You sure can spin words into a nice little web of fear.
I can picture that doll lying there in the beam of the flashlight and I get chills thinking about it.
I'm just glad it wasn't me there by myself, because I would have run away, instead of checking for stragglers.
The most horrific sentence in the English language:
"this year they added a doll."
It's the everyday items that end up being the scariest. Left behind mementos of something nightmarish. And lets face it, monsters are made-up, but dolls are out there just waiting for your eyes to close, so they can wrap their cold, porcelain fingers around your throat. That's why I sleep with a ball-peen hammer named Mjolnir.
creepy stuff there todd!
sounds like a helluva time too. with the exception of this place out in bumbleville PA that i went to a couple years ago, the halloween things have been kinda lame-o in my neck of the woods. i don't remember the place in PA but it was wicked cool.

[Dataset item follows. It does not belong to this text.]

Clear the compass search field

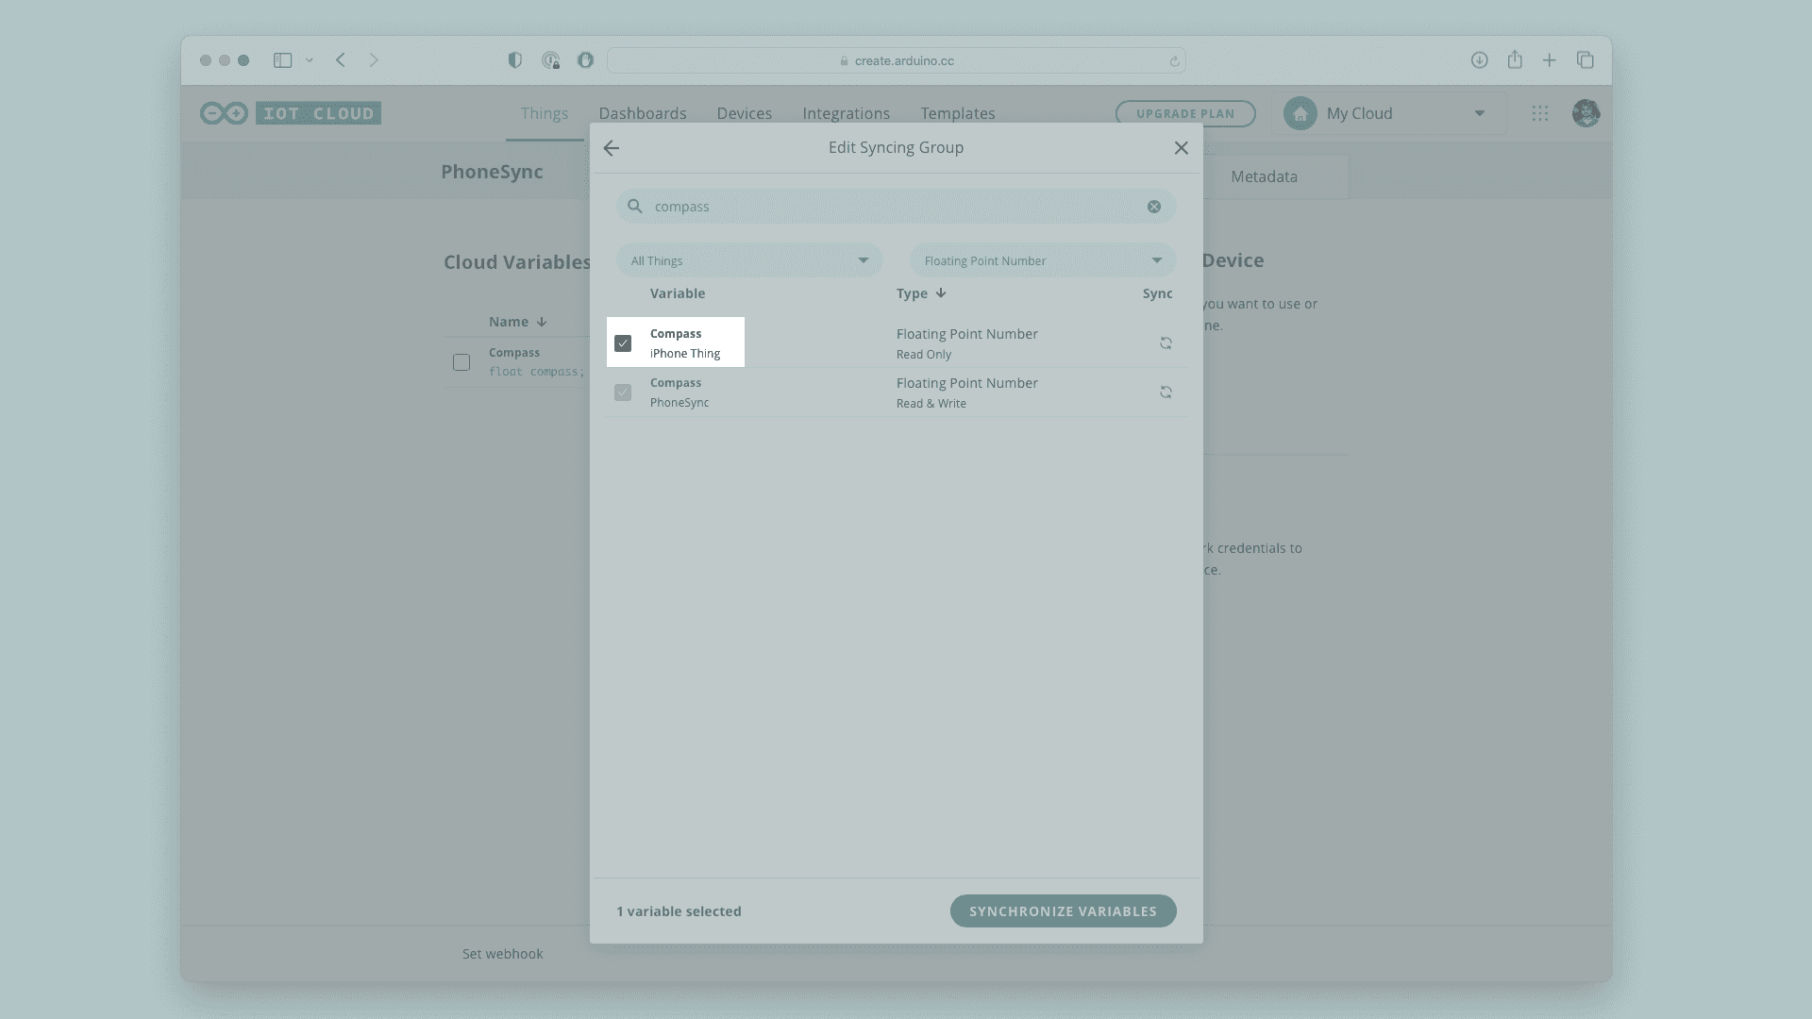tap(1154, 207)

here's a scary trick-or-treat story for ya:
one night two friends and i went out door to door. we got to this one door and heard the tv on but nobody would come to the door. so one of my friends got mad and elbowed the door(hey we were kids! lol) and it opened up. well the reason for the door not being answered was.....
...cuz the guy was a little 'busy' on the floor with a lady friend and man was he pissed! we bolted down the street and always remembered to hit that house up every year after! not really spooky scary but when you're 10 it's pretty scary! hahaha
One of my older sisters took me with her to see ALIEN at the Galli Gurci in Margaretville, NY, when it first came out. So if it's any consolation, no matter how fake it looked, this (doin' the math) 7-year old would have probably seen your homage and had a little nervous breakdown...*laugh*
Great story Todd.
Sounds like you and your friends had a great time. I wish we had something like that around here, but being in the big city, any haunted houses that were done, were professional jobs, so I only ever got to see them from the customer side.
Say, how about the 5 for Friday answers.